→ **Data to process**
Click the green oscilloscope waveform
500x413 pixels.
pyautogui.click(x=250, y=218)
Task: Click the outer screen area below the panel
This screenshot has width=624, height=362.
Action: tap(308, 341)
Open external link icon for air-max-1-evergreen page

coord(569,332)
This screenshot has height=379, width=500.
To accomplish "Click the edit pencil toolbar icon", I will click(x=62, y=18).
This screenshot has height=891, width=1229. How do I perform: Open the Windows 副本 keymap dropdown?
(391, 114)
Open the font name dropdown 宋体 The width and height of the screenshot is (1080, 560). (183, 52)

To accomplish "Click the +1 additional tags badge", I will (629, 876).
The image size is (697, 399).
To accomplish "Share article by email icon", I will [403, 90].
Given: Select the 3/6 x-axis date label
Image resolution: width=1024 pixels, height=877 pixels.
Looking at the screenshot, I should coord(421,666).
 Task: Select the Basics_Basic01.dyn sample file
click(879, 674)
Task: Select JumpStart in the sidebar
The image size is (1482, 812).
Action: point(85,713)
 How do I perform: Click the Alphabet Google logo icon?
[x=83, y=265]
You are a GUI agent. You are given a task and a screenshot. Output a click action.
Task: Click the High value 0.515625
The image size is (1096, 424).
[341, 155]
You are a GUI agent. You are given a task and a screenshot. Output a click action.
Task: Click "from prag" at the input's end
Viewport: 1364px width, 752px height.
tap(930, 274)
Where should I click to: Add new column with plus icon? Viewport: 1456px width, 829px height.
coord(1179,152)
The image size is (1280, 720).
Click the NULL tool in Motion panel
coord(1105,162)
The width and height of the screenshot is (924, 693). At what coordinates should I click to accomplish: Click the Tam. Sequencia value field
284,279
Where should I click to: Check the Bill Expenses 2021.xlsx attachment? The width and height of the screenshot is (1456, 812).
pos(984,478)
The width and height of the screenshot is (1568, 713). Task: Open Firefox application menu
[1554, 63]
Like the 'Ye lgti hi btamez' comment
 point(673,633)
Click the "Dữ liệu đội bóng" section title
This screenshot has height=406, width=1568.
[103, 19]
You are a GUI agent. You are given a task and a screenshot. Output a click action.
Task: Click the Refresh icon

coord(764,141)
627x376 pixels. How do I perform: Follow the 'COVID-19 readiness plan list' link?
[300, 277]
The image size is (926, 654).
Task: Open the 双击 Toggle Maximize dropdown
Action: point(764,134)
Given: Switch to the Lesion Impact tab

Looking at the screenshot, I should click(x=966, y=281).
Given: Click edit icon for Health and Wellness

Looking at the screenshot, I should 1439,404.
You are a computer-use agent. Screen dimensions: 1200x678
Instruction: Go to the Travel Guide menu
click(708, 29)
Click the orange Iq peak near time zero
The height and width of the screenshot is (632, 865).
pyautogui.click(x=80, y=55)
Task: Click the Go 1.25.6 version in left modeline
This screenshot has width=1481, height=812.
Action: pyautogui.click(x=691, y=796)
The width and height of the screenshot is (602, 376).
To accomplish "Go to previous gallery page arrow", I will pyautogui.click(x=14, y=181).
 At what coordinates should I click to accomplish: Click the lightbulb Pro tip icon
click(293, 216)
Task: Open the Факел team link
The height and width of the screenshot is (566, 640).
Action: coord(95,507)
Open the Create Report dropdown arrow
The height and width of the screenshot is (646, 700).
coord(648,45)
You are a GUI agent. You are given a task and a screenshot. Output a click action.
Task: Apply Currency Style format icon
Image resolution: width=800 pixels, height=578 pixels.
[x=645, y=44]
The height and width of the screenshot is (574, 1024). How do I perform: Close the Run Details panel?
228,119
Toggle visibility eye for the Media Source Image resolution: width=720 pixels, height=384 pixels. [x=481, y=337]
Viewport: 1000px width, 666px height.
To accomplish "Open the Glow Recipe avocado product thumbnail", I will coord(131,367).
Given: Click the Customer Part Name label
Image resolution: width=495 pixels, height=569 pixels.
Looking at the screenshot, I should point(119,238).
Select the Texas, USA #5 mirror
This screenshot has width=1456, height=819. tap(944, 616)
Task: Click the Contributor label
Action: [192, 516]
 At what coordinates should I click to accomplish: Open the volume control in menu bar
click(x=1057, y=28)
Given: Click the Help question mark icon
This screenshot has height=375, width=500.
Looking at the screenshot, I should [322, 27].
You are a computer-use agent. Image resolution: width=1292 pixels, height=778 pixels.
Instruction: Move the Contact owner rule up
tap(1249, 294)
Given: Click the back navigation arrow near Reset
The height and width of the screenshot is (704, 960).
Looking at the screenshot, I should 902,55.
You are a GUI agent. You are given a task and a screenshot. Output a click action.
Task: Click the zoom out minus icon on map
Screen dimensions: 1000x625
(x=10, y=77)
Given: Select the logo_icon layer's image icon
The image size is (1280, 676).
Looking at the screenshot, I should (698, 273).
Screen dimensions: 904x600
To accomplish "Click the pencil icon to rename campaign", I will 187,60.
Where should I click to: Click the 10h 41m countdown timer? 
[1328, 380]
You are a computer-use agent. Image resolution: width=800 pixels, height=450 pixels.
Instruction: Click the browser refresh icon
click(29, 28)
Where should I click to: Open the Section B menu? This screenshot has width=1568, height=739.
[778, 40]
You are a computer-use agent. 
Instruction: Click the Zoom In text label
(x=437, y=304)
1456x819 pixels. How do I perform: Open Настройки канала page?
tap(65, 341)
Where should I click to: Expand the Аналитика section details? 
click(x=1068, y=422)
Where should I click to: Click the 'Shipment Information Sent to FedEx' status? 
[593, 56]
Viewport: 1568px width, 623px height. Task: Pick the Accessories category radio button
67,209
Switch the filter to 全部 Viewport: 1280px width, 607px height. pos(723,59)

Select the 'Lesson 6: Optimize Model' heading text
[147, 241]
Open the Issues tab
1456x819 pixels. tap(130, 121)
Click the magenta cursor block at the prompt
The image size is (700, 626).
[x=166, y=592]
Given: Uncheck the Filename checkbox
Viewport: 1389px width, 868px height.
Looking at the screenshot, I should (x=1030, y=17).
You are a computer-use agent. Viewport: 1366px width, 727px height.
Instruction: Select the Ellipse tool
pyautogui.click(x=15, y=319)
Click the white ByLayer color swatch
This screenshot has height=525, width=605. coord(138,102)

→ **Written task**
Reproduce the data verbatim from the beginning up to and including the line with "will [403, 90].".

→ **Exercise solution**
Click the green oscilloscope waveform
500x413 pixels.
pyautogui.click(x=250, y=218)
Task: Click the outer screen area below the panel
This screenshot has width=624, height=362.
Action: tap(308, 341)
Open external link icon for air-max-1-evergreen page

coord(569,332)
This screenshot has height=379, width=500.
To accomplish "Click the edit pencil toolbar icon", I will click(x=62, y=18).
This screenshot has height=891, width=1229. How do I perform: Open the Windows 副本 keymap dropdown?
(391, 114)
Open the font name dropdown 宋体 The width and height of the screenshot is (1080, 560). (183, 52)

To accomplish "Click the +1 additional tags badge", I will (629, 876).
The image size is (697, 399).
To accomplish "Share article by email icon", I will [403, 90].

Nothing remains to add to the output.